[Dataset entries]
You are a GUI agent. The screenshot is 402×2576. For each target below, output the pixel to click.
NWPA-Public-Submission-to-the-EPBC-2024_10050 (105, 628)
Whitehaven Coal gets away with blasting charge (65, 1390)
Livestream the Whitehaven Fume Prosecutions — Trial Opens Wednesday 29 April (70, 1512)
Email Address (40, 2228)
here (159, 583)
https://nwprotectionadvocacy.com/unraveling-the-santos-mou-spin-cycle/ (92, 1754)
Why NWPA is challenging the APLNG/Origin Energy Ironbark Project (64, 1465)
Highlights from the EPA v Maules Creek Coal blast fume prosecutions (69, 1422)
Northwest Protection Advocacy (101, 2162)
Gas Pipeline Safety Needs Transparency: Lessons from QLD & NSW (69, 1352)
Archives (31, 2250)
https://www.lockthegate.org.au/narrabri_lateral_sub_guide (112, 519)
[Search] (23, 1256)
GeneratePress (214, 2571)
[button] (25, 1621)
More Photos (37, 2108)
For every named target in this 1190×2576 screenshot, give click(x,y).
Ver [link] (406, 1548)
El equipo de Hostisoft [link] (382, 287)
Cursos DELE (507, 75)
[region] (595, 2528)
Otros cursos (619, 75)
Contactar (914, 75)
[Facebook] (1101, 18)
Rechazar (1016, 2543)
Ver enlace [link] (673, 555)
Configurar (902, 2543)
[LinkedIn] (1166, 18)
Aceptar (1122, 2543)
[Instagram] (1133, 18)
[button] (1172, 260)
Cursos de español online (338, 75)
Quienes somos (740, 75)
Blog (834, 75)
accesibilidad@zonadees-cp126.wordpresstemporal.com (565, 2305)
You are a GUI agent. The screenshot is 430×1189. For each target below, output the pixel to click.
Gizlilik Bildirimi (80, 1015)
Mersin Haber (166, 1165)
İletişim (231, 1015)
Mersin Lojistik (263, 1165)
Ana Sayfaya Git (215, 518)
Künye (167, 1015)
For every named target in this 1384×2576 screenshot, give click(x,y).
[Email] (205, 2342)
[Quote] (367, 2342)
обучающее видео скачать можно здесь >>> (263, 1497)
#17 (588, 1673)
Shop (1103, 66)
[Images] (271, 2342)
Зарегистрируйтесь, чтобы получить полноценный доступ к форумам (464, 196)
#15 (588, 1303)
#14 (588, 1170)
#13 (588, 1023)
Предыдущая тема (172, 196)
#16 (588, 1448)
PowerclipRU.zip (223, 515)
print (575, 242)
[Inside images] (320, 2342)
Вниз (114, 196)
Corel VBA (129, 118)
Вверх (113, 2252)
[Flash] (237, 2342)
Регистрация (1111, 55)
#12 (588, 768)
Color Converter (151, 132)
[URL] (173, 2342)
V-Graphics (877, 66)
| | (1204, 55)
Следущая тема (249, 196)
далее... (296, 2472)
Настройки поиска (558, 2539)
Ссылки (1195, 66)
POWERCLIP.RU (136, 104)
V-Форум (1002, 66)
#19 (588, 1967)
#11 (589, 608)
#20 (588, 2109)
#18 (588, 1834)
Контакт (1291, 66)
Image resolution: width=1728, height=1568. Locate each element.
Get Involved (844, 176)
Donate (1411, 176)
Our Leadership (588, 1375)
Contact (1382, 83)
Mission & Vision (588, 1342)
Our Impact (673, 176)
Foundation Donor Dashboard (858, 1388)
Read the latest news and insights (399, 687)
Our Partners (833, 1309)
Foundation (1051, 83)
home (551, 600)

■ WORK INSTRUCTION: Each line above, from the one that contains "Corel VBA (129, 118)" to the last line of the records, should be repeated exactly. Leave out all others.

■ SOLVED EXERCISE:
Corel VBA (129, 118)
Вверх (113, 2252)
[Flash] (237, 2342)
Регистрация (1111, 55)
#12 (588, 768)
Color Converter (151, 132)
[URL] (173, 2342)
V-Graphics (877, 66)
| | (1204, 55)
Следущая тема (249, 196)
далее... (296, 2472)
Настройки поиска (558, 2539)
Ссылки (1195, 66)
POWERCLIP.RU (136, 104)
V-Форум (1002, 66)
#19 (588, 1967)
#11 (589, 608)
#20 (588, 2109)
#18 (588, 1834)
Контакт (1291, 66)
Image resolution: width=1728, height=1568. Locate each element.
Get Involved (844, 176)
Donate (1411, 176)
Our Leadership (588, 1375)
Contact (1382, 83)
Mission & Vision (588, 1342)
Our Impact (673, 176)
Foundation Donor Dashboard (858, 1388)
Read the latest news and insights (399, 687)
Our Partners (833, 1309)
Foundation (1051, 83)
home (551, 600)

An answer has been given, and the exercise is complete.